Thibault Renard soutient les permanences cyber-sécurités pour que les chefs d’entreprise aient un lieu pour rencontrer les experts.

Le site de www.cybermalveillance.gouv.fr permet d’apporter une assistance aux victimes de ces cyber attaque en proposant des conseils.

Organisation de la protection inter-entreprises

Grégory Schneider, expert-comptable et gérant de l’entreprise Dualys Conseil revient sur son expérience de dommages collatéraux dans son entreprise du fait de l’attaque subit par un de ses prestataires.

Pendant les 7 jours qui ont suivi l’attaque, l’entreprise a dû s’arrêter et les salariés ne pouvaient rien faire. Incapacité à communiquer, à réaliser, déclarer ; tous les travaux habituels ne pouvaient être réalisés. De plus, il était impossible d’accéder aux serveurs pour les clients.

Le prestataire s’était fait pirater et n’avait pas sauvegarde récente. Le pirate informatique a demandé une rançon en bitcoins.

Après 7 jours, l’entreprise a lentement repris son activité et a dû changer de prestataire. Le coût final pour l’entreprise s’élève à environs 100 000 euros.

Ensuite, Jacques Coquelet, ingénieur R&D, nous offre son point de vue en tant que sous-traitant de la filière automobile. Aujourd’hui, presque toutes les usines de construction automobiles sont automatisées. Jacques Coquelet explique que si une usine est sujet à une attaque cyber, la production doit être arrêtée pour une durée indéterminée ce qui la ralentira. Quelle que soit la filière, une attaque cyber résulte à des pertes économiques assez conséquentes.

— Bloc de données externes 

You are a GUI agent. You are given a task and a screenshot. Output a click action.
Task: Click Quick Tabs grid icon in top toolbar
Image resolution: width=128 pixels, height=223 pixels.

Sur le sujet de la coopération entre les entreprises attaquées au sein des filières économiques, c’est Jean-Christophe Gaillard qui a animé la table ronde constituée de Romain Bottan, chief information security officer de BoostAeroSpace, de Michel Cadic, délégué ministériel adjoint aux industries de sécurité et à la lutte contre les cyber-menaces au ministère de l’intérieur, de François Kloepfer, vue précédemment, et de Luc Vignancour, responsable de la souscription cyber chez Beazley.

Comme vue précédemment, aujourd’hui toutes les entreprises quelle que soit leurs activités, peuvent être sujet aux attaques cyber. Les cyber-attaques dans les entreprises du bâtiment sont aussi conséquentes que celles dans les entreprises de l’automobile. Comme tout est automatisé, lors d’une attaque tout est arrêté, tous les chantiers sont indisponibles ce qui entraîne un retard.

Les experts participants à cette conférence préconisent de faire plus souvent des sauvegardes et de faire plus régulièrement des tests sur ces sauvegardes. De plus, il faudrait communiquer plus avec les experts pour mieux se protéger. L’objectif pour le futur serait de pouvoir détecter les attaques dans toutes les entreprises associées.

Michel Cadic nous rappelle que spécialiste d’attaques informatique est un métier à part entière et qu’il existe des attaques à long termes qui peuvent prendre plus d’un an à mettre en place.

Avec tous ces cas de cyber attaque, le risque cyber est avéré. La question qui reste est de savoir comment améliorer la détection des attaques.

Ensuite c’est Olivier Lopez, co-porteur de la Chaire « Cyber Insurance » qui nous parle du problème de la qualité des données sur les attaques. Il nous explique qu’il faut s’occuper de la protection physique et de la protection financière. Pour obtenir le coût financier, il faut quantifier le risque. Pour cela, il utilise la base PRC.